Britain’s Indian-origin Home Secretary, Suella Braverman, has won a key contest with a fellow Conservative Party Member of Parliament to be selected as the candidate for her redrawn constituency.
The 43-year-old senior Cabinet minister, of Goan and Tamil heritage, had a face-off with fellow Tory MP Flick Drummond in an internal party vote on Wednesday over who gets to contest from a new proposed constituency of Fareham and Waterlooville in Hampshire in the next general election, expected in 2024.
Under the Boundary Commission of England’s changes, Braverman’s original seat of Fareham in south-east England is being re-carved, and Drummond’s Meon Valley is being scrapped under the new parliamentary boundaries.
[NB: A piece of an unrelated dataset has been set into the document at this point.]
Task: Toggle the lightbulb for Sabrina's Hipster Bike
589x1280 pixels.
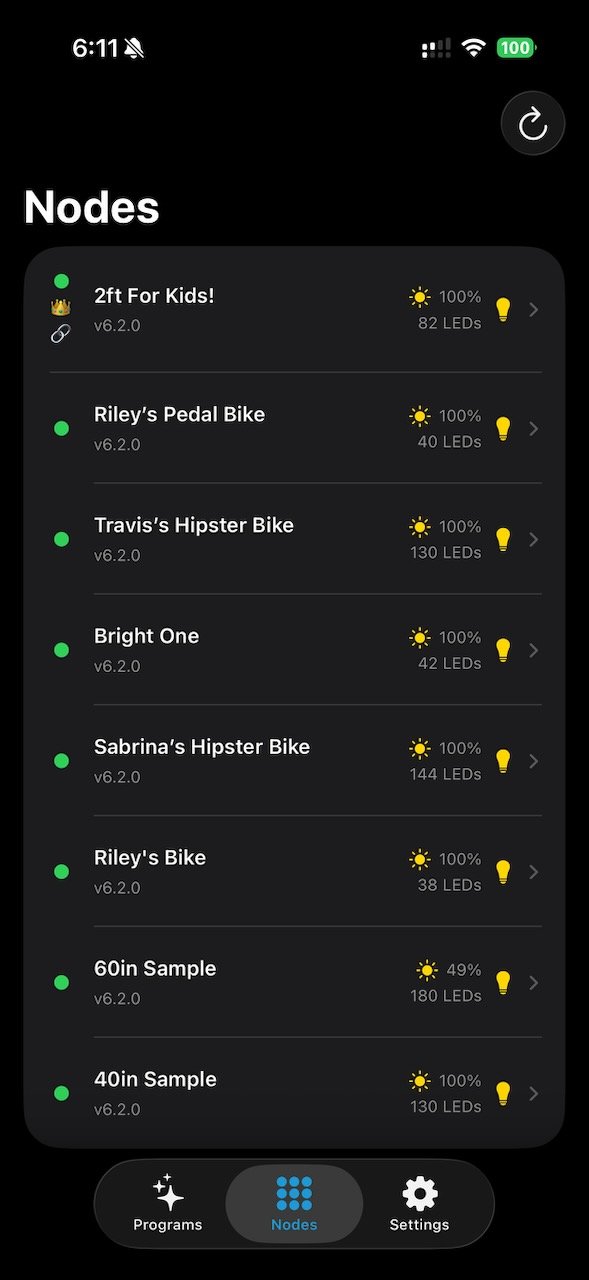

“I am honoured and humbled to have been adopted by Conservative members to be their Parliamentary Candidate for the new Fareham and Waterlooville constituency,” Braverman tweeted soon after the vote, which she reportedly won 77 to 54.
“I thank my Parliamentary colleague Flick Drummond MP for her excellent work for the people of Meon Valley,” she said.
The fight had been labelled by media commentators here as the “Battle of Waterlooville,” after the town in Hampshire at the heart of the redrawn boundaries.
Drummond said she was “incredibly disappointed” by the election result but said she would “continue to be Meon Valley MP” until the next election, a position she has held since 2019.
The selection vote comes as a number of constituency changes have been proposed across England as part of the 2023 Boundary Review, the final recommendations of which are due to be presented to the UK Parliament by July 1 to be adopted ahead of the next general election. The Boundary Commission for England says it has closed its “final consultation” and that it is analysing the feedback received.
Braverman’s victory came soon after the UK Home Office announced that it would be using a barge or docked vessel at Portland Port in Dorset, south-west England, to accommodate illegal migrants and asylum seekers in the UK.
The move is aimed at reducing the reliance on “expensive hotels” and delivering what the government says would be a “more orderly, cost effective and sustainable asylum accommodation system”. The UK government says it costs the British taxpayer over GBP 6 million a day to house illegal migrants in hotels while their asylum claims are processed and wants to find alternatives to cut down on costs.
Now the barge, called the Bibby Stockholm, will accommodate about 500 single adult males while their asylum claims are processed. The Home Office says it will provide basic and functional accommodation, and healthcare provision, catering facilities, and 24/7 security will be in place on board to minimise the disruption to local communities.